*Excerpted data*
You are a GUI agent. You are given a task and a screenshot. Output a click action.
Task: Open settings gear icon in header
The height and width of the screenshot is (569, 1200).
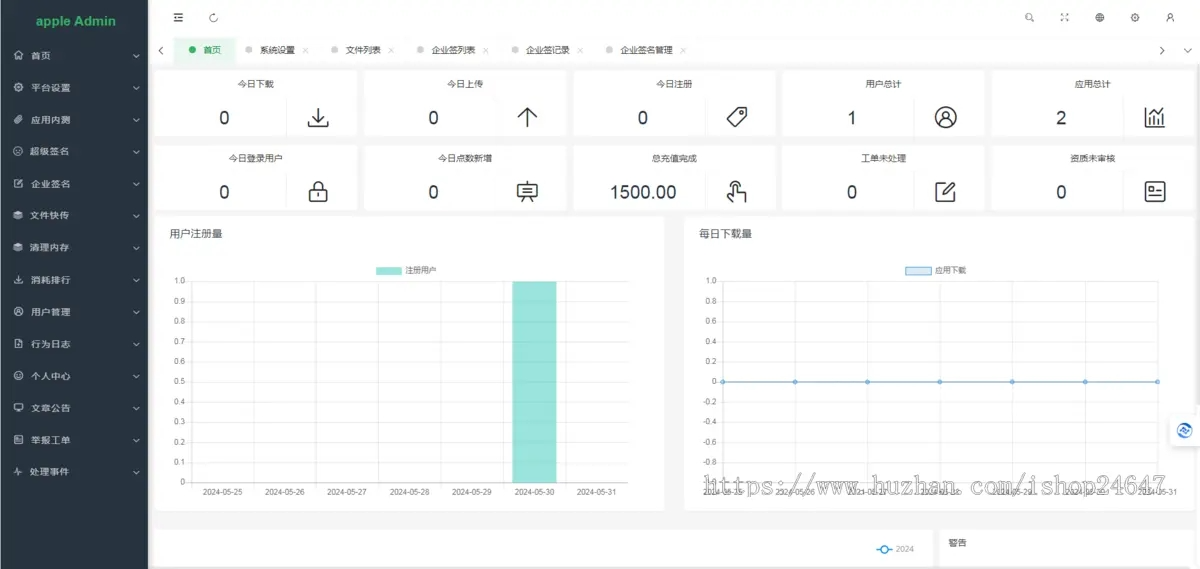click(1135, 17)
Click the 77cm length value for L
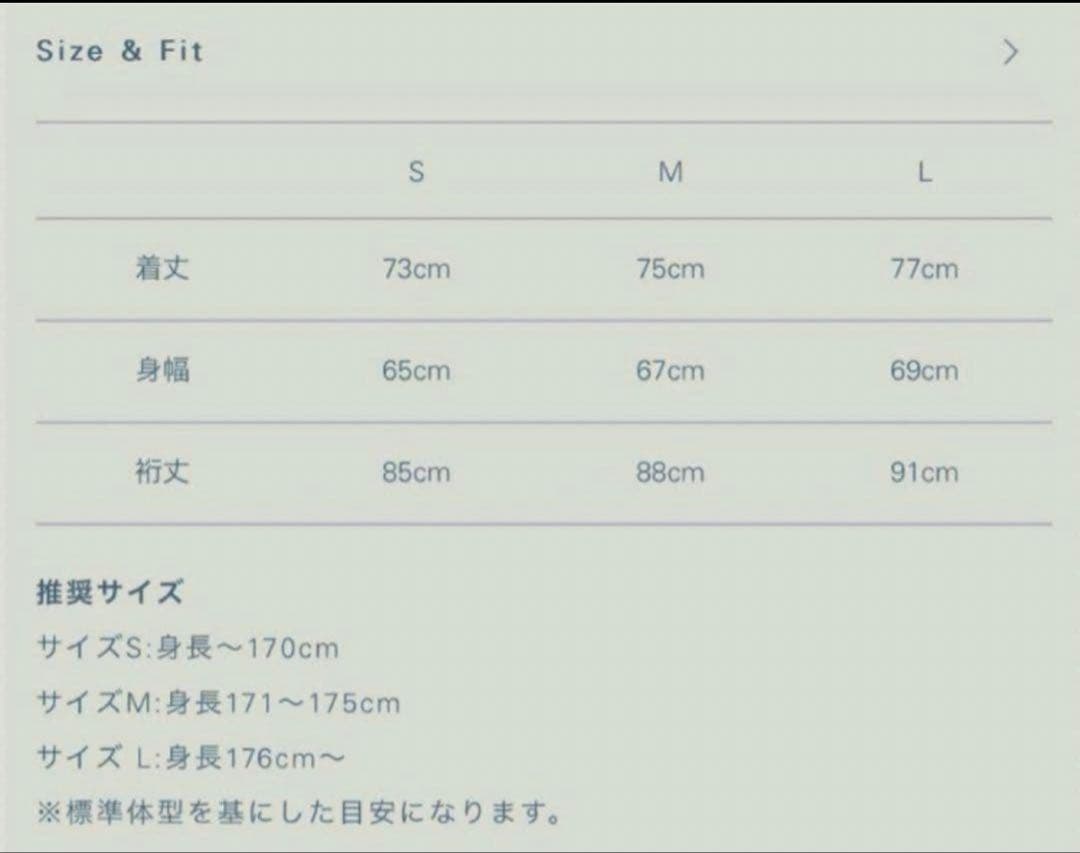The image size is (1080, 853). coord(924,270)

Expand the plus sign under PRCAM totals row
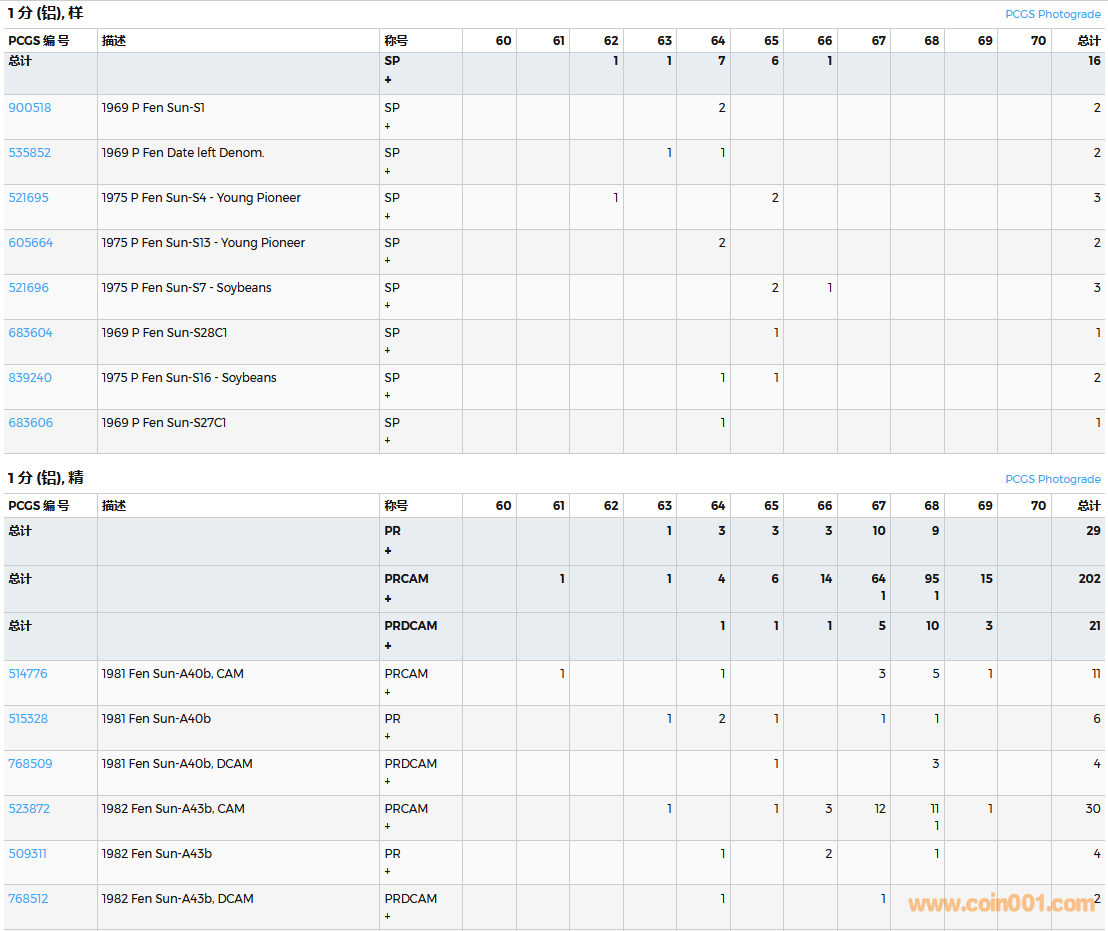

*Activity*
All text in the material above must be written out exactly; the images are to be skipped.

*Answer to this task*
You are a GUI agent. You are given a task and a screenshot. Output a click action.
Task: Open settings gear icon in header
The height and width of the screenshot is (569, 1200).
click(1135, 17)
Click the 77cm length value for L
The image size is (1080, 853). coord(924,270)

Expand the plus sign under PRCAM totals row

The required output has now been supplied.